We initially built our crawler on Apache Nutch. Needless to say that Nutch is a great and robust platform.  But once you grow beyond a certain point you start to see limitations. The biggest limitation is the low responsiveness to changes and the uneven system utilization due to the long generate/crawl/update cycles. It sometimes took us 24 hours or more till we could see the effects of a change we made to the software. Furthermore, we found that it is a bit troublesome to get valid statistics data from Nutch in real time. StormCrawler solves all that for us. Every config or code change that we commit shows its effect immediately and you get statistics very, very easily. There is no long-cycle batching anymore in StormCrawler which gives us a very even and continuous crawling, reducing our need for massive queuing of results to ensure an even utilization of down-stream infrastructure.  Kibana gives us great real-time insights into the crawl database. With Nutch, we had to run analysis jobs of around 4 hours, even if we just needed the status of a single url. 

Q: What do you like the most / least in StormCrawler?
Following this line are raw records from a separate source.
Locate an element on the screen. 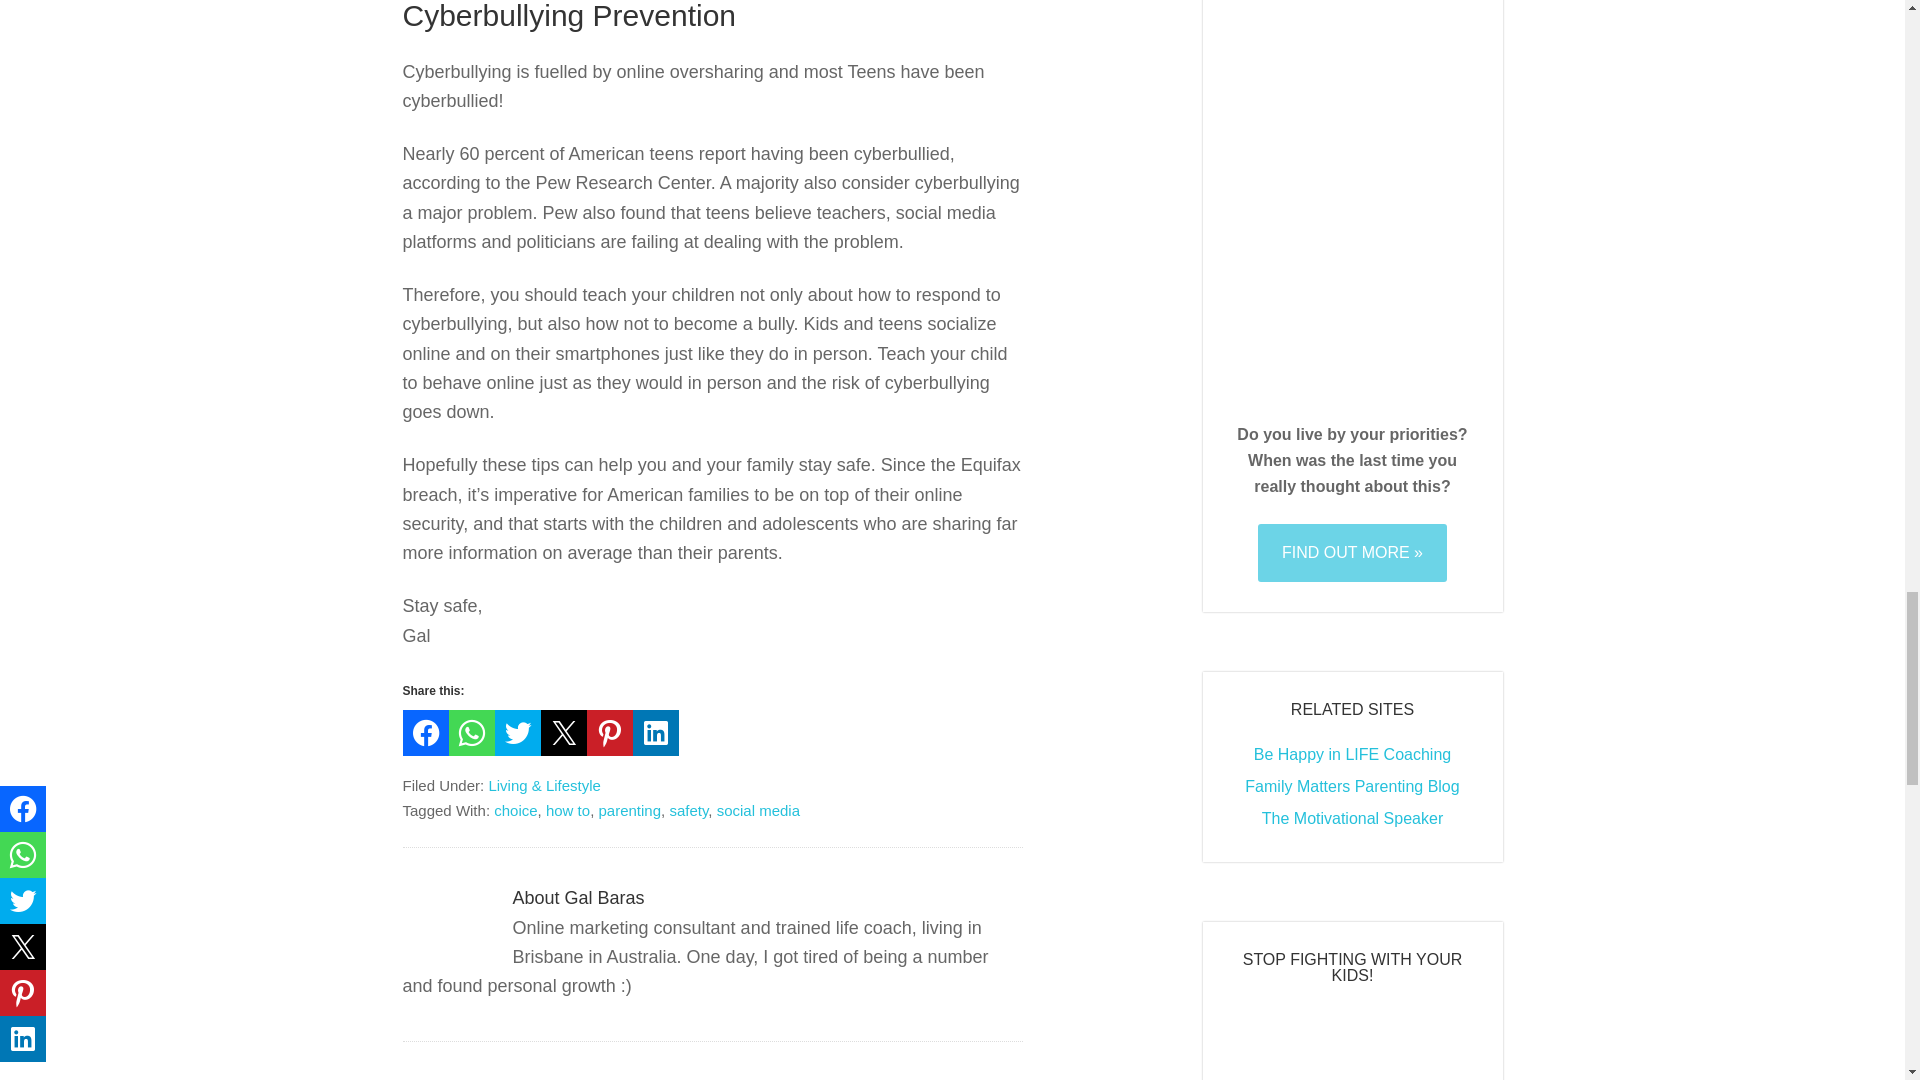 The height and width of the screenshot is (1080, 1920). parenting is located at coordinates (628, 810). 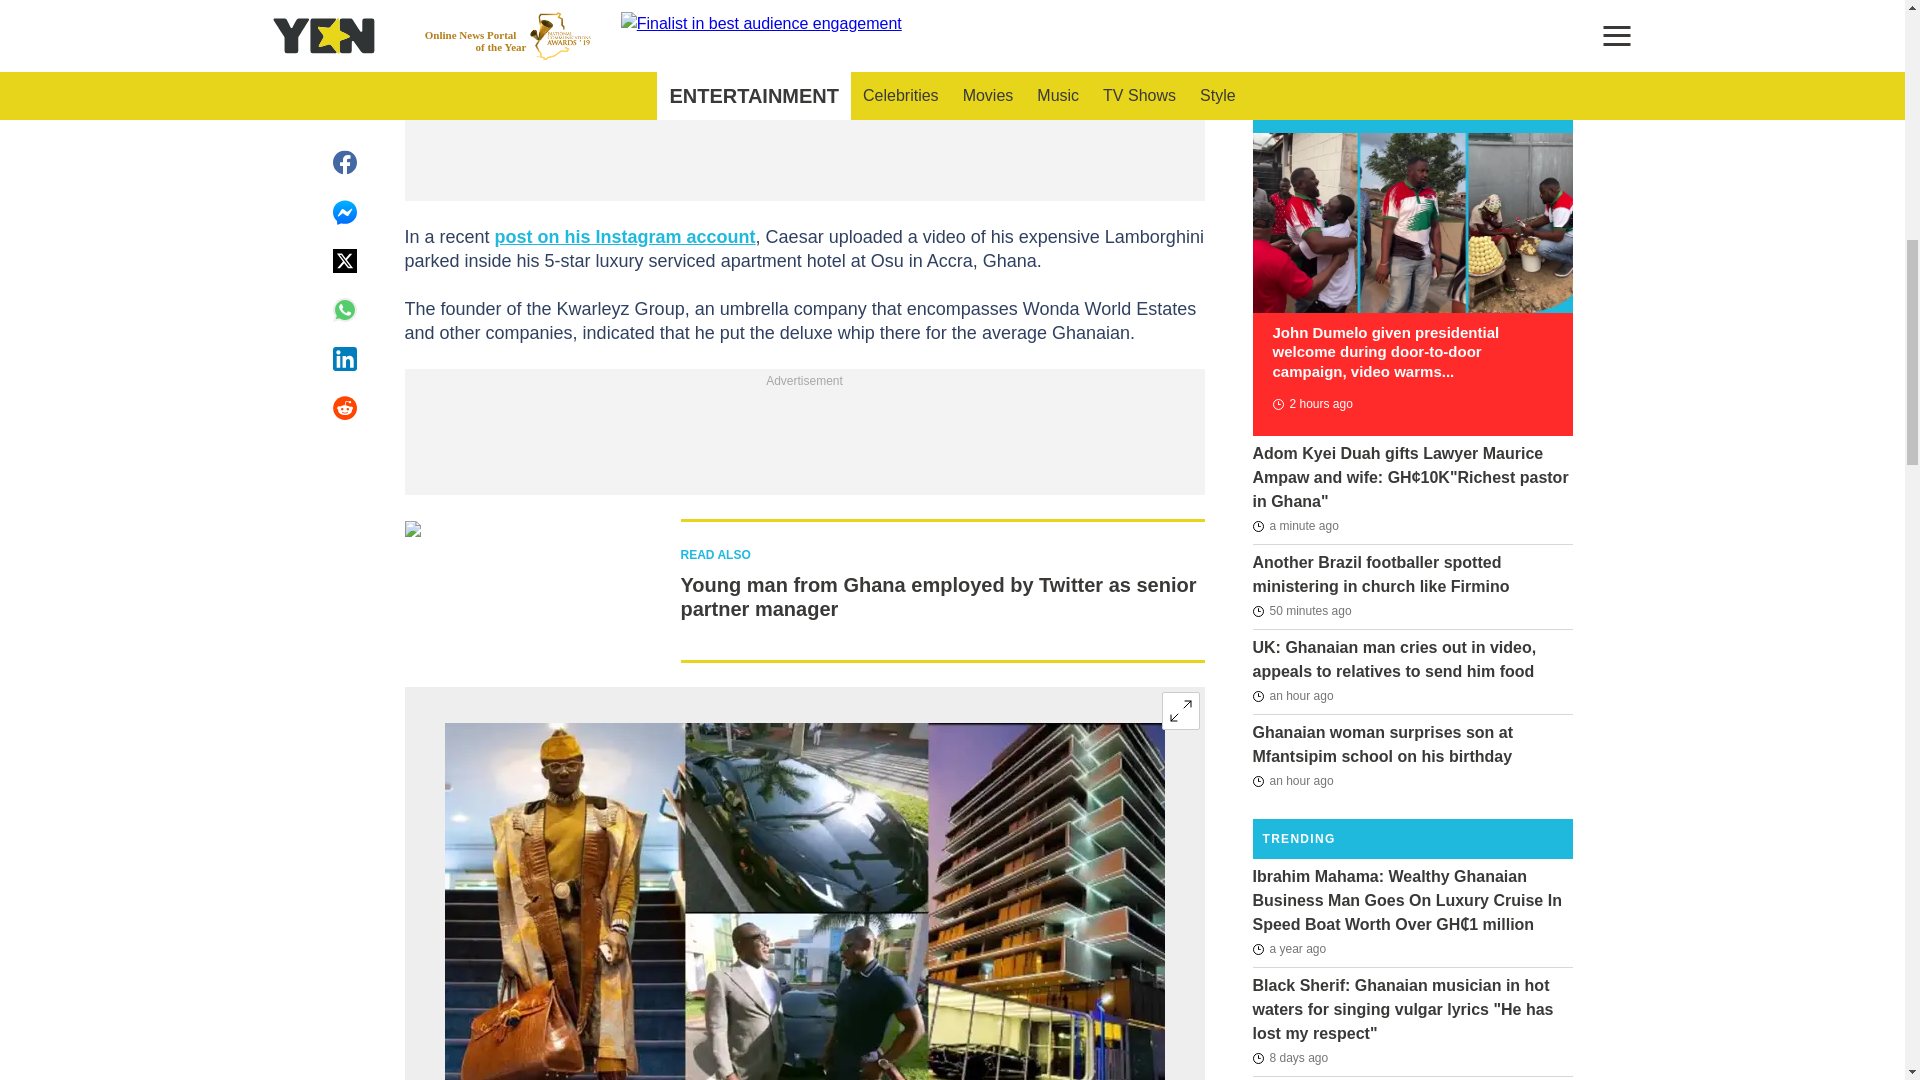 I want to click on 2024-08-06T18:56:25Z, so click(x=1301, y=611).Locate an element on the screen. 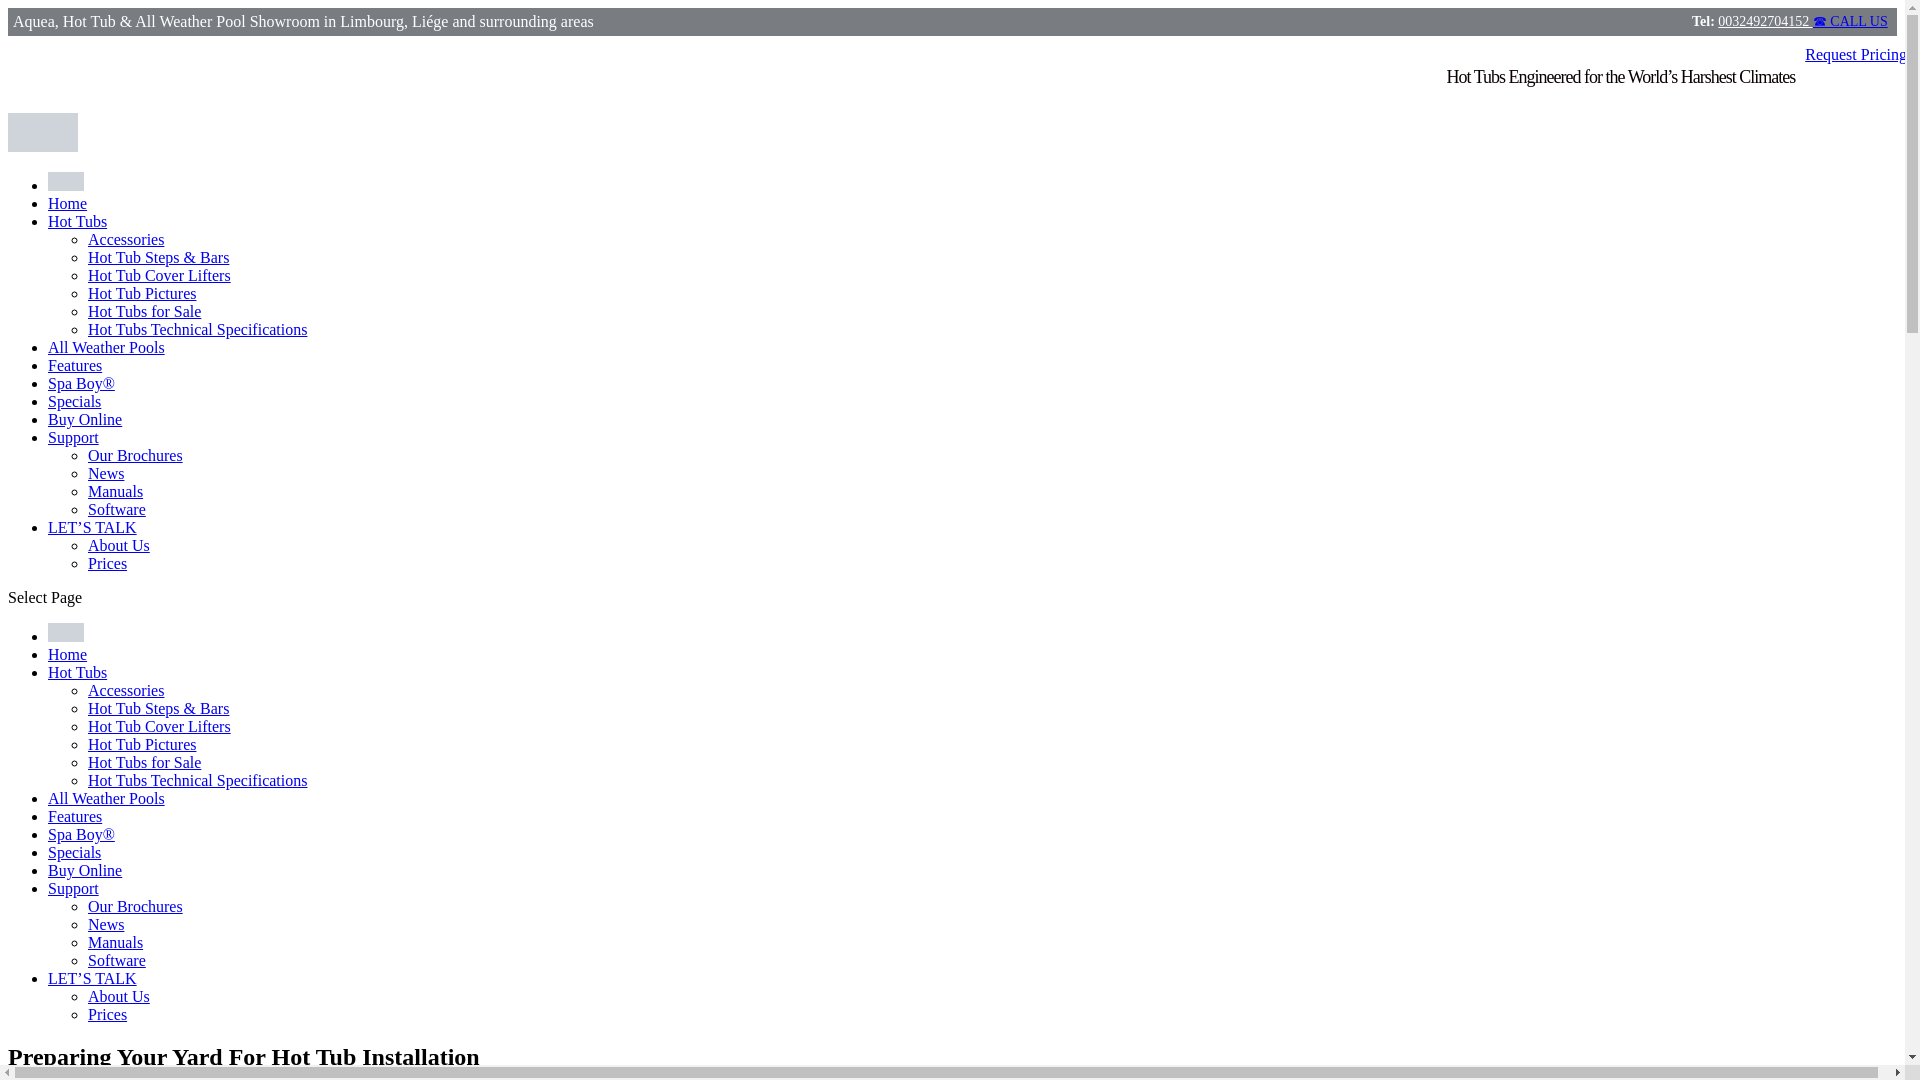  Prices is located at coordinates (107, 564).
Besides the points mentioned above, we have to praise StormCrawlers extensibility. In our different setups we have both made changes to existing code in the StormCrawler project but also wrote large amounts of own code. The structure Apache Storm imposes is great. Components are very cleanly decoupled and it is easy to introduce custom functionality by just writing new Spouts and Bolts and linking them into the topology. For our use case we, of course, had to deal with pictures - which StormCrawler itself does not do. We just created our own Bolts for that. For our near-realtime discovery crawler, we needed an engine that calculates the revisit date for a URL based on various factors instead of a static value, again we could just create a specific spout for that. 

Q: Anything in particular you'd like to have in a future release?


It would be great to have a built-in way to prioritize different TLDs within the StormCrawler spouts. We have built a custom solution for that which we might contribute back to StormCrawler at some point.